“It takes courage to wait.”

We were part way through a protracted season of house-hunting when a wise friend spoke these words. I wasn’t sure whether to feel encouraged or overwhelmed – it was an affirmation that we would find what we were looking for – but at the same time, it was a challenge to dig deeper for the patience and hope needed to do so!


Waiting is hard! It cuts across the current of a culture formed by the 16th Century adage that, “Good things come to those who wait – but only the things left by those who hustle”!    We live in an age of quick fixes, instant gratification, and the anxiety of FOMO – which turns out has been around much longer than we thought! Waiting is hard because uncertainty and loss of control is hard.


We wait for test results, for the bus, for latecomers to meetings, meals, or flights. We wait in birthing units and emergency rooms; we wait around hospice bedsides. Some of us scroll, read, exercise, or work to fill the time - anything to distract ourselves from the quiet desperation that sets in when what we wait for is delayed. Others stress, get frustrated, agitated, impatient, even angry. Still others retreat, push pause, and resign themselves to a kind of half-life of suspended animation.


Waiting is part and parcel of being human, so it’s not surprising to see it woven through the Biblical narrative: Abraham and Sarah waiting for a son. The enslaved people of Israel looking for freedom. Jacob wrestling with God on the eve of a life-impacting reunion. Exiles longing for that moment when their faces would turn toward home.


Not all waiting ended well – the people grew tired of waiting for Moses to return from his summit with YHWH and Aaron grew impatient along with them – drawn into their anxiety, Aaron stopped being a leader and became an accomplice in their idolatry. Similarly, after centuries of longing, it was the leaders who missed the expected Messiah! Pharisees distracted by their concern to get things right, Sadducees emmeshed in the power plays of governance, Essenes cloistered from life to wait it out, and Zealots too busy skirmishing the oppressors to notice.


The moment on which all history, all creation, and all humanity pivots belongs to a teenaged virgin treasuring the Mystery in the face of social censure and uncertainty, and a Lifetime later, watching for the Word’s final breath, and lingering at an empty tomb. Mary knew how to wait! The parables of the talents and the ten virgins in Matthew 25 pick up the waiting theme. How we wait is about stewardship – kaitiakitanga, about attentiveness and earnest desire – matenui. It’s about staying awake while attending to the task before us. It seems how we wait is as critical as that we wait!


We are a people who wait for the Lord’s return, and each year Advent invites us to pay attention to the quality of our waiting.

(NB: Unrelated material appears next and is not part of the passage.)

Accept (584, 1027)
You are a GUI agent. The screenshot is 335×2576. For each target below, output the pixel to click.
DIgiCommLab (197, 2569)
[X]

New Testament scholar, Paula Gooder captures this in the title of her Advent book: The meaning is in the waiting. How we wait, not only in Advent, but in all those other ‘waits’ that make up our lives, is critical. Waiting isn’t dead time, wasted time, or even marking time. The meaning truly is in the waiting because here we come to see what we’re really made of, to re-align with what really matters to God and to us – if only we find the courage to wrestle, to linger, to be attentive.


As I’ve reflected on the quality of Mary’s waiting, and paid attention to the invitations of my own wait, I’ve come to appreciate why “it takes courage to wait”.


- It takes courage to keep our hearts and our identity tethered to Jesus – to place our hope in Him – his faithfulness and goodness - rather than a specific outcome.
- It takes courage to be attentive, watchful, and ready – without losing patience and taking shortcuts, or losing hope and giving up.
- It takes courage to linger at the last place we heard and saw Jesus clearly – and trust that a virgin’s womb and an empty tomb – the unexpected and unsurmountable - are what it takes to see and hear Him in new ways.

As the closure of another year overlaps again with one of the busiest seasons in the Church, what are you waiting for? What is the quality of your waiting? Where are you waiting on God’s guidance - or longing for his intervention? What is God’s invitation to you this Advent season? What would it take to be more attentive in the waiting?


As Christian leaders Advent is the final stretch of a long year in ministry, a season often planned and executed with military precision, knowing Boxing Day and holidays beckon on the horizon. We at the Centre for Church Leadership honour your faithfulness through another year of navigating the very real challenges of ministry. We celebrate the many signs that God is at work in and through his people in Aotearoa. We also recognize that as a Church we long for and wait for God’s Kingdom of justice and peace to finally and fully break into our broken world. Until that day, we wait with you, attentive to what the Spirit is saying to the Church, and stewarding our resources through coaching, resourcing, and training leaders for the Church and God’s mission in the world. See https://www.centreforchurchleadership.nz/ and https://www.laidlaw.ac.nz/.


It takes courage to wait! As you look back on the year that’s been and seek God for the year ahead, may the strong presence of Emmanuel – God with us by his Spirit and through his people – birth in you all the courage and hope you need to wait on God’s timing and direction for your life and ministry in the coming year.

Be still before the LORD and wait patiently for him; do not fret!